New CFPB Rule Legislates False Data to Help Trial Lawyers
As if further evidence were needed, last week, the Consumer Financial Protection Bureau (CFPB) demonstrated why it needs to be eliminated. It announced a new rule that, if not overturned, will upend an effective way of addressing consumer claims against financial institutions, potentially flood the courts with cases, and increase costs to customers. While getting rid of the CFPB may be a long-term project, Congress has a way to swiftly undo this new rule through the Congressional Review Act (CRA). It should do so before the rule comes into effect.
The apparatchiks at the bureau issued a rule that will end the use of mandatory arbitration clauses by companies. This leftist populism will poorly serve companies and consumers alike. As the Mercatus Center explained, if a potential customer does not want to make transactions that are governed by a mandatory arbitration clause, he is free to do business with another company. Absent arbitration, there will likely be more "meritless class actions" brought against companies. Those costs will necessarily be passed along to the consumer, since companies cannot reasonably be expected to absorb them. Once again, the left is substituting its judgment for that of the people and the markets, with the predictable results of more litigation and higher costs.

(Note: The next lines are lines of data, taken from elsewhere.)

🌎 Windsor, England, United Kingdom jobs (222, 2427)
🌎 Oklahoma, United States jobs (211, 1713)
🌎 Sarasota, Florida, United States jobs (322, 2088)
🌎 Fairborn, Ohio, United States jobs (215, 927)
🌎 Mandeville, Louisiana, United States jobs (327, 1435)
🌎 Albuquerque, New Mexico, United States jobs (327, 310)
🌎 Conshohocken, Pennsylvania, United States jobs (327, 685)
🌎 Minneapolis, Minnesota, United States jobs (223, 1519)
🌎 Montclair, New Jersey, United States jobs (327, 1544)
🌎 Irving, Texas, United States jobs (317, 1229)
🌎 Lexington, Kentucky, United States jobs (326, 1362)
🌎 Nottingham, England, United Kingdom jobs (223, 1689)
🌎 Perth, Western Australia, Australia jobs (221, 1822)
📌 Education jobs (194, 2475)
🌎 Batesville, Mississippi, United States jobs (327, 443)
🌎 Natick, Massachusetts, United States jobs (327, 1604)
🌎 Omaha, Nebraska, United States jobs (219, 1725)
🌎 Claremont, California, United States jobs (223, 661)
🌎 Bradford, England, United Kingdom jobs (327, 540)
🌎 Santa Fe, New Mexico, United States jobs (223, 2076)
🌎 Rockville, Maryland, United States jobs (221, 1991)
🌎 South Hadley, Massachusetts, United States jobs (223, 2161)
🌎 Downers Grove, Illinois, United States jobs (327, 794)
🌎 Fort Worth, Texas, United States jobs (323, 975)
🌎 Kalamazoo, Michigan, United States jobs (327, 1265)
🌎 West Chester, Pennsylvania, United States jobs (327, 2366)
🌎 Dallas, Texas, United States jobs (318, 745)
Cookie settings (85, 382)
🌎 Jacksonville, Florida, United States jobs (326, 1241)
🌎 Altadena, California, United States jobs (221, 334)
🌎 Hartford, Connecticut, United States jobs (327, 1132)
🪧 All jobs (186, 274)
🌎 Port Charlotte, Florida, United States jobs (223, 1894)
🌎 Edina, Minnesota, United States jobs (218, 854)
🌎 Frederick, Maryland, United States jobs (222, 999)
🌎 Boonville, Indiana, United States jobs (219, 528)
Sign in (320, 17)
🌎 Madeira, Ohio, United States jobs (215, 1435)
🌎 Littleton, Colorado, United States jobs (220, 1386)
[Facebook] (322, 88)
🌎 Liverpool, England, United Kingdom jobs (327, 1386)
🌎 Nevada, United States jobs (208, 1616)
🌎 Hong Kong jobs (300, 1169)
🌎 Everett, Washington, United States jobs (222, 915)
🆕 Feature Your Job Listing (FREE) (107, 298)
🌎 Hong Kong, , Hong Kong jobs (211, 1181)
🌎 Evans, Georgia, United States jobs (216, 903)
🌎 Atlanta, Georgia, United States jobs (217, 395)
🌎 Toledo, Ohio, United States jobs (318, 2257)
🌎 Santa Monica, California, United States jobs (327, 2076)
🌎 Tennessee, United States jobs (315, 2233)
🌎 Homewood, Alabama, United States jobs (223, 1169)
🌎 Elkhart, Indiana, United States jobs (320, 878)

Prior to announcing this rule, the CFPB conducted a study to review mandatory arbitration clauses. The Competitive Enterprise Institute (CEI) found that "the CFPB study is flawed owing to the incomparability of the data it attempts to compare. Attorneys routinely challenge arbitration provisions to protect their own special interests. As a result, consumers often have been thwarted in their efforts to exercise their right to submit to arbitration." As CEI reported, "the CFPB's own data showed that arbitration resulted in more money, quicker, for the consumer than class action." A defective study and a willingness to put trial lawyers ahead of an efficient process that serves the public are the foundation of the bureau's new rule.
That foundation is rotten. It exposes the realities of the CFPB as an out-of-touch entity pursuing a far-left ideology with minimal supervision. As Rep. Jeb Hensarling (R-Texas), chairman of the House Financial Services Committee, stated, the CFPB "is unaccountable to the president, unaccountable to Congress, unaccountable to the courts, unaccountable to the American people." Its operators can issue rules that negatively impact millions of Americans and many businesses while evading the traditional checks and balances put in place by the Founding Fathers.
Rep. Hensarling did yeoman's work to curb the authority of the CFPB through authoring H.R. 10, the Financial CHOICE Act. This legislation would significantly reform the CFPB by bringing it under the executive branch, ending its status an independent agency, setting up an inspector general confirmed by the Senate, putting the CFPB under direct congressional oversight, and making its funding part of the normal congressional appropriations process. The Financial CHOICE Act passed the House on June 8 by a vote of 233-186.
This legislation is pending in the Senate. It will prove difficult to pass in the world's greatest deliberative body, given the legislative logjam in the chamber.
In the meantime, immediate action needs to be taken to dismantle the CFPB's arbitration rule. Congress has a tool at its disposal, the CRA. Passed by a Republican Congress and signed into law by President Bill Clinton in 1996, this bipartisan law "creates a streamlined procedure by which Congress can disapprove and thereby nullify regulations promulgated by various federal government agencies." This year, Congress has successfully used its oversight authority via the CRA to undo more than a dozen regulations from the Obama administration.
Sen. Tom Cotton (R-Ark.) is working on jettisoning the arbitration rule by utilizing the CRA. "The last thing Americans need is more anti-business regulation that will prompt frivolous lawsuits while hurting consumers," according to a statement from the senator announcing his plan. In the House, Rep. Hensarling "said he would support use of the Congressional Review Act (CRA) to dismantle the rule."
Passing a CRA resolution requires just a majority vote in both the House and the Senate to get to the president's desk for his signature. As soon as the ink is dry on such a resolution, it should be taken up by Congress. It is vital that the arbitration rule is undone as soon as possible. It has the potential to create an atmosphere hostile to capitalism and friendly to the litigious-minded, as well as to further the goals of the community organizers at the CFPB. Congress needs to move expeditiously to void the arbitration rule and checkmate an agency that Sen. Cotton rightly described as having gone "rogue again."
Unless and until the CFPB is shut down by Congress, it will continue to issue rules that run counter to common sense and the common good. Indeed, the arbitration rule promulgated by the unelected and under accountable bureaucrats at the CFPB may lead to its demise. In the meantime, Congress should use the CRA to vitiate the bureau's virulent arbitration rule. Doing so will demonstrate that Congress is serious about putting consumers before bureaucrats and the Constitution before the schemes of the misguided left.